→ **Формулировка задания**: Подсчитайте, в скольких строках ниже встречается слово «Task», учитывая регистр букв. В ответе укажите только число.

→ **Исходные материалы**:

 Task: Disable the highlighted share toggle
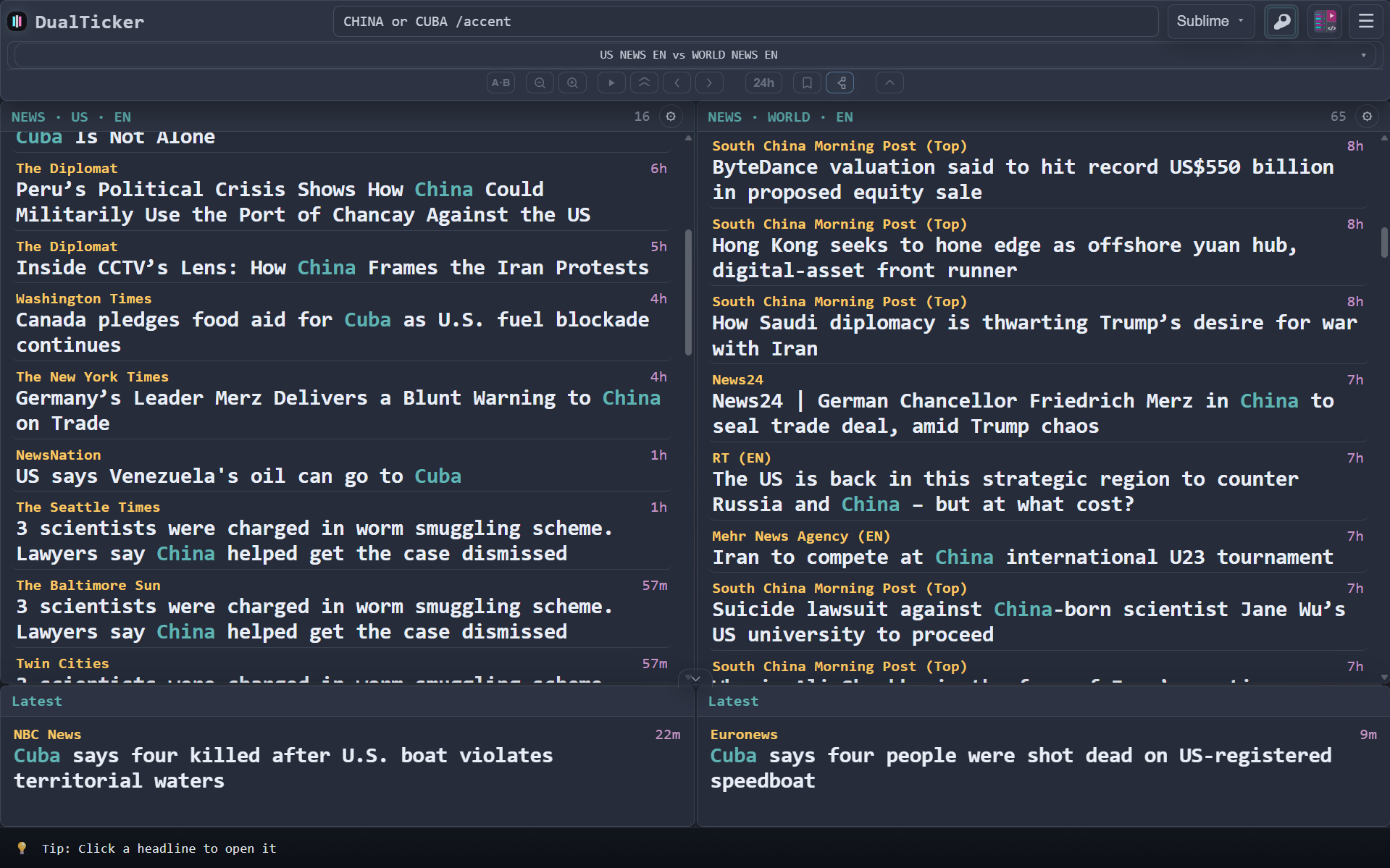(x=840, y=83)
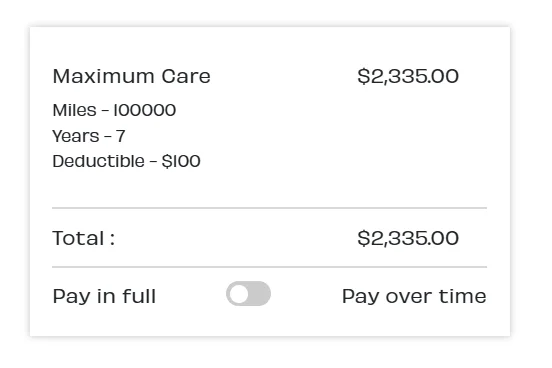This screenshot has height=368, width=552.
Task: Click the $100 deductible value
Action: (181, 162)
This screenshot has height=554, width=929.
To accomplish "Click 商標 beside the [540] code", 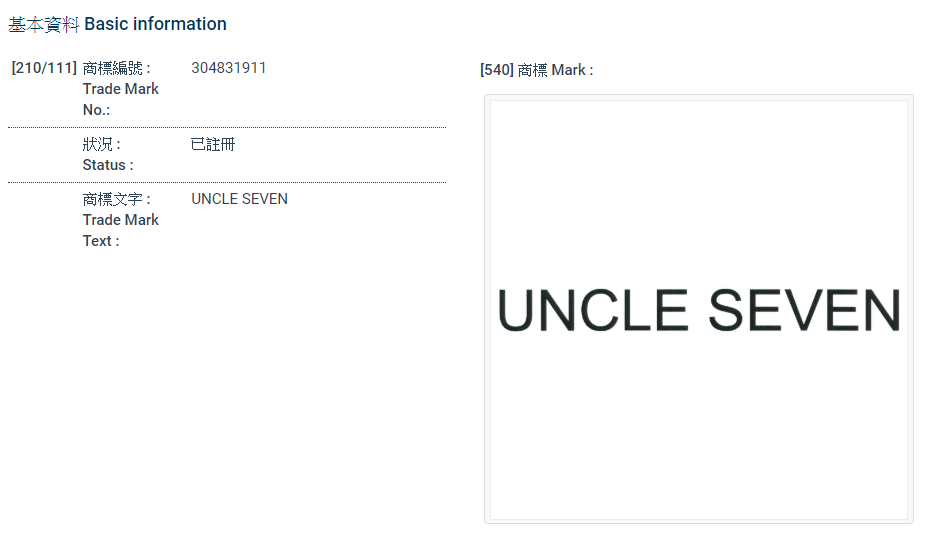I will coord(533,70).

→ **Решение задания**: 2